Anything from day-to-day responsibilities, like work and school, to serious life events, like getting a new diagnosis on some form of disease, can trigger stress. Symptoms of chronic stress range from headaches to an increased risk of getting a viral infection. If left untreated, stress can also worsen the symptoms of other chronic diseases like diabetes and heart disease.
Now, a study published in the journal Science Advances found a novel form of stress called chromatin architectural defect or chromatin stress that actually promotes longevity. The study findings suggest that this stress response may pave the way for brand new ways to intervene in human aging and increase the chances of living a longer life.
"Chromatin stress refers to disruptions in the way DNA is packed within the nucleus of the cell," said corresponding author Weiwei Dang. "One of the factors that influences chromatin structure is proteins called histones."
According to researchers from the Baylor College of Medicine and the Houston Methodist Research Institute, histone proteins wrap around the DNA found in the nuclei of cells, creating a "beads-on-a-string" structure they describe as chromatin. Other types of proteins bind along the structure, causing it to fold into more complicated configurations. When chromatin stress happens, any form of disruption on the structure can create unwanted changes in the gene expression of these proteins. (Related: Scientists develop home-testing kit that measures stress hormones.)
Using samples of the yeast Saccharomyces cerevisiae, the researchers aimed to determine how the dosage of histone genes would affect longevity. The analysis was done under the assumption that the yeast samples that carry fewer copies of histones than normal, or the control yeast, would have shorter lives. Instead, the researchers discovered that the latter lived much longer than any of the controls.
The researchers attributed this increased longevity to a reduction of histone gene expression and an increase in chromatin stress. The samples' response to chromatin disruption was marked by changes in the activation of a number of genes that promoted longevity.
In a previous research, Dang and his colleagues determined that chromatin structure progressively falls apart in aging cells. Alterations in histone genes, like a decrease in protein, are primary indicators of the aging process. However, the researchers noted that they could compensate for the decrease in histone levels by over-expressing some histone genes.

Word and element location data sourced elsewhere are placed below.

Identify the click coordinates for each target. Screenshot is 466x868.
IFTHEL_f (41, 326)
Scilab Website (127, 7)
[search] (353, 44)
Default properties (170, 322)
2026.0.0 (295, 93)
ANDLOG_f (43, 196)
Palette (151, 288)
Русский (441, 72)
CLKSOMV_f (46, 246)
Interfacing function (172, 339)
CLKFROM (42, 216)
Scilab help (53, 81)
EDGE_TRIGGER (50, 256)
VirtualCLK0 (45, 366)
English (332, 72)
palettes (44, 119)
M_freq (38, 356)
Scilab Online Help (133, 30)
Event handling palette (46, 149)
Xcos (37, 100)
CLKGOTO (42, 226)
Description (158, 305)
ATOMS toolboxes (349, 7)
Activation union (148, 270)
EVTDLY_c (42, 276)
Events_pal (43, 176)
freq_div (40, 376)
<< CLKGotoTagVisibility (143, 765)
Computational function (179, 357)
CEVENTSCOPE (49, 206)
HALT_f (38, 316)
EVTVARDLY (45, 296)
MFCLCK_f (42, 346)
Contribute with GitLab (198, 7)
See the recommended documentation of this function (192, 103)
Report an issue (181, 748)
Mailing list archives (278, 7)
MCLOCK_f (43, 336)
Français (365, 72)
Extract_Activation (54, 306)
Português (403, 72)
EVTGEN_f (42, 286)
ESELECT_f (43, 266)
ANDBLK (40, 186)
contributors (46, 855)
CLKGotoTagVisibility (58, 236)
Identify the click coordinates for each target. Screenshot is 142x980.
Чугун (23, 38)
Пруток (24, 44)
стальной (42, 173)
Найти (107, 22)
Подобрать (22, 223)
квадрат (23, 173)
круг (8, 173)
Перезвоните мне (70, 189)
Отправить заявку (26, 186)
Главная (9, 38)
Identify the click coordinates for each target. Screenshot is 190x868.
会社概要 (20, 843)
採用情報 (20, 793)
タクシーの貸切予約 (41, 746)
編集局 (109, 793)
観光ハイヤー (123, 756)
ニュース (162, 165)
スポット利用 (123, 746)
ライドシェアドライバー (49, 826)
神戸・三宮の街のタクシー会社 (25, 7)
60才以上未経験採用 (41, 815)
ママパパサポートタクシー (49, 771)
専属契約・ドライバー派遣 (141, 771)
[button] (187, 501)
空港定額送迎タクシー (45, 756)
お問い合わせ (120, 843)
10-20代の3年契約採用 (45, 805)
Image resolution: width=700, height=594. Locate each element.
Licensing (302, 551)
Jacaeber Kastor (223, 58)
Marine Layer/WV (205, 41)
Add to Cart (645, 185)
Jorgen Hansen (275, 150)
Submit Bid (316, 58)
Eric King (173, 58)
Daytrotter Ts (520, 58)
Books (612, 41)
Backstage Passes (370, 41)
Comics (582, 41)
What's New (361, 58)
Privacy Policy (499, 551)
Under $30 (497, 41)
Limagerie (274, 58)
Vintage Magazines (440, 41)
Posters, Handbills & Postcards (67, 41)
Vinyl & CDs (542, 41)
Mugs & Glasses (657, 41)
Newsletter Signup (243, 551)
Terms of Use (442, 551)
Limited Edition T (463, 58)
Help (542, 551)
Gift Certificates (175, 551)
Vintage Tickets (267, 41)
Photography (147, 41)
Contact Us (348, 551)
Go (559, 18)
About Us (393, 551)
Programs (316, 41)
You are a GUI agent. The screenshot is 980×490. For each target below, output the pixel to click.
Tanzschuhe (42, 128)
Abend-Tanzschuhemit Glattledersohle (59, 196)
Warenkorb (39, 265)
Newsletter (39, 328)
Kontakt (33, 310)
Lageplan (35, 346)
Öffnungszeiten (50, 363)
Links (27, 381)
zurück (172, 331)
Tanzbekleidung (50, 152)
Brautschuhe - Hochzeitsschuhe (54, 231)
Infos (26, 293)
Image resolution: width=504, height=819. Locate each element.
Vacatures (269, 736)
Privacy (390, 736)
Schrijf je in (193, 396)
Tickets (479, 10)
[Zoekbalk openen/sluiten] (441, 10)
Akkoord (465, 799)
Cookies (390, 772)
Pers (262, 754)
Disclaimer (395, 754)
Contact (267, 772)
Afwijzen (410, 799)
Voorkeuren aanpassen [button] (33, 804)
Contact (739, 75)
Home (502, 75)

"We have identified a previously unrecognized and unexpected form of stress that triggers a response that benefits the organism," said first author Ruofan Yu. "The mechanism underlying the chromatin stress response generated by moderate reduction of histone dosage is different from the one triggered by histone overexpression we had previously described, as shown by their different profiles of protein expression responses."
In addition, the researchers discovered that the chromatin stress in the yeast samples also occurred in other organisms like roundworms (Caenorhabditis elegans), fruit flies and mouse embryonic stem cells. However, only yeast and C. elegans exhibited extended longevity as a response to chromatin stress.
All in all, the researchers concluded that chromatin stress induced by chromatin defection promotes longevity in certain organisms. The findings suggest that this particular stress response may be present in other organisms as well.